[Opening GIVEN RECORDS section]

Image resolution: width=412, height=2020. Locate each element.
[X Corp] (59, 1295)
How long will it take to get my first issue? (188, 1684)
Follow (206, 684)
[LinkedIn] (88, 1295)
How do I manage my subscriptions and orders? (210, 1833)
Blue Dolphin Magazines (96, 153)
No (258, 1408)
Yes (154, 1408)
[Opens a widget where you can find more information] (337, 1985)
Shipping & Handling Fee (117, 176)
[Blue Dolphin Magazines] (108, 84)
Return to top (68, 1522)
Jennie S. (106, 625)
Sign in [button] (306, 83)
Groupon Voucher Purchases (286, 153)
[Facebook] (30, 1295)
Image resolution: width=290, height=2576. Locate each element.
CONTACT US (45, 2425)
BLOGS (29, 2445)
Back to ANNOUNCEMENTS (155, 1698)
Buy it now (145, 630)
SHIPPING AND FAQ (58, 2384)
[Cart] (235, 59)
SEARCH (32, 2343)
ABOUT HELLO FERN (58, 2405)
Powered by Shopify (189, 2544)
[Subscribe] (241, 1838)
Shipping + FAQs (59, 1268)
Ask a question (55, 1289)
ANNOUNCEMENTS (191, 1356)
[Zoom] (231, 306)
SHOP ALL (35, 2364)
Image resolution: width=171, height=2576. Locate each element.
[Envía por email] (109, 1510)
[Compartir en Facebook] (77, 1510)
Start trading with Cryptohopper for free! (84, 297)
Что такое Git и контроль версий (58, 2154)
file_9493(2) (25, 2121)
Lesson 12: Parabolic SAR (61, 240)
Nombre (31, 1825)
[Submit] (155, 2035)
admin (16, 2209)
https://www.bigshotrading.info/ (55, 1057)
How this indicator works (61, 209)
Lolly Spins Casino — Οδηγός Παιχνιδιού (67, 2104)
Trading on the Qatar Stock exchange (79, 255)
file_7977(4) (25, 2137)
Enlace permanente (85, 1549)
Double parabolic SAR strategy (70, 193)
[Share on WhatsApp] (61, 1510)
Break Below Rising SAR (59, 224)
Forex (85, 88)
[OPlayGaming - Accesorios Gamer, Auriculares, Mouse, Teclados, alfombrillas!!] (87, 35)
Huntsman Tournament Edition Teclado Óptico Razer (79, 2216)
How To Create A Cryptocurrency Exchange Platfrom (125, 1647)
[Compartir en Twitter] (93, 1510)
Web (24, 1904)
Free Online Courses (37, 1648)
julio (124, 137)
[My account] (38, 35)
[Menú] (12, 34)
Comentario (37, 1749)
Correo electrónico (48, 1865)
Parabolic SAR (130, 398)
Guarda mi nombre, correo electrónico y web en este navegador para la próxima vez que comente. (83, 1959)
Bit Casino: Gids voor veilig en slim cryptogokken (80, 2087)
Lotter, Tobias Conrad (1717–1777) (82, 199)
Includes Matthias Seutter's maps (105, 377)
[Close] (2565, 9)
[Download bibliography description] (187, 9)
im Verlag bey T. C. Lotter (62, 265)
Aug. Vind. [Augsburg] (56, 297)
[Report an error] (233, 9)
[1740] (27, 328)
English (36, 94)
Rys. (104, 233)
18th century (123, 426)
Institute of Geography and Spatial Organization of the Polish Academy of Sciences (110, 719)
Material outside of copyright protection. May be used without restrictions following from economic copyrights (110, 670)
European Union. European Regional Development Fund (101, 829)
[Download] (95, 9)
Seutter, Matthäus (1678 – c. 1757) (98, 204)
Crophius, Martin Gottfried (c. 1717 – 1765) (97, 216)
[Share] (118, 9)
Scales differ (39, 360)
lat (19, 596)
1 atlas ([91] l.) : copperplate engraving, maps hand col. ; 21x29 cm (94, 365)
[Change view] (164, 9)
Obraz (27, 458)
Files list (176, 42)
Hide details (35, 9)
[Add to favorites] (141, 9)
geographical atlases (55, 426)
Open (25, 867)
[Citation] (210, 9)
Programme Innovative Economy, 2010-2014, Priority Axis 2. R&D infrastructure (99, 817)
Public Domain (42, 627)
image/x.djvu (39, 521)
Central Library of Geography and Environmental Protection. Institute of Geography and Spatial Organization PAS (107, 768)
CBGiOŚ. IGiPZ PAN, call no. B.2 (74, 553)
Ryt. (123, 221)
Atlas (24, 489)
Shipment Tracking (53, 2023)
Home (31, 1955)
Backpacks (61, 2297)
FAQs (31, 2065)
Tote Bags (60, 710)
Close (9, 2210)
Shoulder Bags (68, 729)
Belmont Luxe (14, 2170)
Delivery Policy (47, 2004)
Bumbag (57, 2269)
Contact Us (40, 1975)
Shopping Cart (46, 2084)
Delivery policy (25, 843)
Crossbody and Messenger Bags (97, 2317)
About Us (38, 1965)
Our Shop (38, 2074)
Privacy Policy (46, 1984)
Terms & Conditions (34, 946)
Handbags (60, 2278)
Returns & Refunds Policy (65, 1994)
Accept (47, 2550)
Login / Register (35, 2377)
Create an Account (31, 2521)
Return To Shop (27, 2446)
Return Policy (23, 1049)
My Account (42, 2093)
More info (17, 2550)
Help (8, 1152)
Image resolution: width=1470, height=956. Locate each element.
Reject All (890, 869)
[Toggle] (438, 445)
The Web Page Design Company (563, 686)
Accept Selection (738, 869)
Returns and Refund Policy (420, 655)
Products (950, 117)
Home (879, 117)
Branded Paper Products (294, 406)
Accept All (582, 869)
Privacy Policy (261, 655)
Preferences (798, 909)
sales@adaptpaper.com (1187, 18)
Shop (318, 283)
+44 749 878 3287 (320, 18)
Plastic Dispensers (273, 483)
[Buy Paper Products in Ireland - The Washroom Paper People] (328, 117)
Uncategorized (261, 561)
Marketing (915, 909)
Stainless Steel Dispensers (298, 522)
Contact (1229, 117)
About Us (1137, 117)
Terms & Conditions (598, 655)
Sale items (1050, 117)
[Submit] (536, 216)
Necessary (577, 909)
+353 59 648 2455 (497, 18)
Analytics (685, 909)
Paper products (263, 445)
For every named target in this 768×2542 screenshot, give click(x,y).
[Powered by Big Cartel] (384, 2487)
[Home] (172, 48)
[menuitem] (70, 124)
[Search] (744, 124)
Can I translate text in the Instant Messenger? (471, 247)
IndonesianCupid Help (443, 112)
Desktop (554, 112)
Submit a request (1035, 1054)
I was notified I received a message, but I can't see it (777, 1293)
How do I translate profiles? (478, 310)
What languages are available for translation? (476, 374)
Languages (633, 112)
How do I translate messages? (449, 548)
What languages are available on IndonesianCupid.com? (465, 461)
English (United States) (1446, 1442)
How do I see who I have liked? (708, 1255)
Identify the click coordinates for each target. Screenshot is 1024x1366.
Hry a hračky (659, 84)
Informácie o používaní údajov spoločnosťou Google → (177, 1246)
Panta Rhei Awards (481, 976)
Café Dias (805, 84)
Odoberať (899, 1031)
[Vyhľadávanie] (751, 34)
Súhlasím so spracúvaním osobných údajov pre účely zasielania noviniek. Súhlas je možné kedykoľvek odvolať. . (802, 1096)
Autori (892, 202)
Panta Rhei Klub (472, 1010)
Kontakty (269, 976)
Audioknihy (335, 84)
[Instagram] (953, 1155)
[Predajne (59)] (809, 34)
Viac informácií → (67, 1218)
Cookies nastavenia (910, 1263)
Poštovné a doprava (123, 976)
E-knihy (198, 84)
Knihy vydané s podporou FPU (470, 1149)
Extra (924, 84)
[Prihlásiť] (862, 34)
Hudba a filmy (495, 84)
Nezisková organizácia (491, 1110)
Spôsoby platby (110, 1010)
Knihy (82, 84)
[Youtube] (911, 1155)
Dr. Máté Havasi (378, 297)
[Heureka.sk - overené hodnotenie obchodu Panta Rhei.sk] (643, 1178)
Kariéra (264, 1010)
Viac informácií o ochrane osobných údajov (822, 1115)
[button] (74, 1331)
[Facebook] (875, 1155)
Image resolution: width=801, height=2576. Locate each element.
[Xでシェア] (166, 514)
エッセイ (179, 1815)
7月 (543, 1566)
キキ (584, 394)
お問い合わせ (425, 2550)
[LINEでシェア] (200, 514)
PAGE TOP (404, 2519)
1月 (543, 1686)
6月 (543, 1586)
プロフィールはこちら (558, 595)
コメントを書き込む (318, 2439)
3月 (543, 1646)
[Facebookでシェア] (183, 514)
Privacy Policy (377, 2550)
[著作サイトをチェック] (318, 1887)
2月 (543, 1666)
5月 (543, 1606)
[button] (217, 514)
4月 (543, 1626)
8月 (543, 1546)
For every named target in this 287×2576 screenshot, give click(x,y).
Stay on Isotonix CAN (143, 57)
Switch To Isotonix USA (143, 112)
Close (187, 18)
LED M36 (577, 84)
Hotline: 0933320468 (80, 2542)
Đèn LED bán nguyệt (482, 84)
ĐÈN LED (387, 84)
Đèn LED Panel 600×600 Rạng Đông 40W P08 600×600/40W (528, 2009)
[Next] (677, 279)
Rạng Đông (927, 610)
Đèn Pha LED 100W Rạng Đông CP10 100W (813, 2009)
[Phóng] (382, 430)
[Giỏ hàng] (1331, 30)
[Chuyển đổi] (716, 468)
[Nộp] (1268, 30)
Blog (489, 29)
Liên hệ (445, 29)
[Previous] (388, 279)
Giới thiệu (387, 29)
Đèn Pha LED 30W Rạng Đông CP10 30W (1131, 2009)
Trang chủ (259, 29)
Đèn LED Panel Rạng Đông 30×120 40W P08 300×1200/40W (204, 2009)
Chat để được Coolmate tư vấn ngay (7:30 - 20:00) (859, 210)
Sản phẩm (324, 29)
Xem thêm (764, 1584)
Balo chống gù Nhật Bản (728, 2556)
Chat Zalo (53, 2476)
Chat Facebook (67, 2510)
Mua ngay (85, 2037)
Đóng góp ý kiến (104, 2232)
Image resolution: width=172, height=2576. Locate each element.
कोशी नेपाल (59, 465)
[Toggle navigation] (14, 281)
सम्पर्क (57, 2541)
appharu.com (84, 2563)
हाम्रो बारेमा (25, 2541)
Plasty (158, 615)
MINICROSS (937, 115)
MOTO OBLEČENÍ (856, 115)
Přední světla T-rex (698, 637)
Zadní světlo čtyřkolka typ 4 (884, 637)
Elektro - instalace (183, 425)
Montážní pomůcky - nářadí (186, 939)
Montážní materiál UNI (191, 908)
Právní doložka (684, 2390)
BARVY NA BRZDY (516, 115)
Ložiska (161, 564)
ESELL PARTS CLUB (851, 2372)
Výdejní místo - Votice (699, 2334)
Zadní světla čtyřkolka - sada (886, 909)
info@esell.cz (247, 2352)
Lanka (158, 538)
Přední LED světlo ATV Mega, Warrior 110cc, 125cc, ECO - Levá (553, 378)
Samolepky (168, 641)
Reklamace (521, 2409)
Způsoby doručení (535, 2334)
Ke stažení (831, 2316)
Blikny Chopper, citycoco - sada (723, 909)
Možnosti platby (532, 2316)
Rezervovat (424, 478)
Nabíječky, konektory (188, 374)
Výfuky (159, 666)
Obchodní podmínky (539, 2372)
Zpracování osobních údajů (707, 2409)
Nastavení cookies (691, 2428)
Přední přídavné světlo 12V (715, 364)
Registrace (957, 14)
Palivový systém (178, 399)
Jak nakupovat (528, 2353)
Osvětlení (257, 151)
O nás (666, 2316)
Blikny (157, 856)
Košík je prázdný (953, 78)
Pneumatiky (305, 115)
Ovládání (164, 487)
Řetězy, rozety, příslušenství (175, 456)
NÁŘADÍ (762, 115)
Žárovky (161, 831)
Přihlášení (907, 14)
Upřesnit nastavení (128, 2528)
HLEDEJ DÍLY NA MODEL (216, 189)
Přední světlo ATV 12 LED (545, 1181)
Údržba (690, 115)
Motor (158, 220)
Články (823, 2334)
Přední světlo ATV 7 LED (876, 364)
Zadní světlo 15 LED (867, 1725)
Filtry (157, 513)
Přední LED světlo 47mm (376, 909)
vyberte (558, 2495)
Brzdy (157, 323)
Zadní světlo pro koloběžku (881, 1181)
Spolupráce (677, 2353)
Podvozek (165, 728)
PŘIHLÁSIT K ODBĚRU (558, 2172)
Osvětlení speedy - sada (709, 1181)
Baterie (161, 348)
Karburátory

[Closing GIVEN RECORDS section]

- [TASK TO COMPLETE]: Scan the records above for the string "světla", then copy each line where it turns up.

- [RESPONSE FOR THIS EXERCISE]:
Přední světla T-rex (698, 637)
Zadní světla čtyřkolka - sada (886, 909)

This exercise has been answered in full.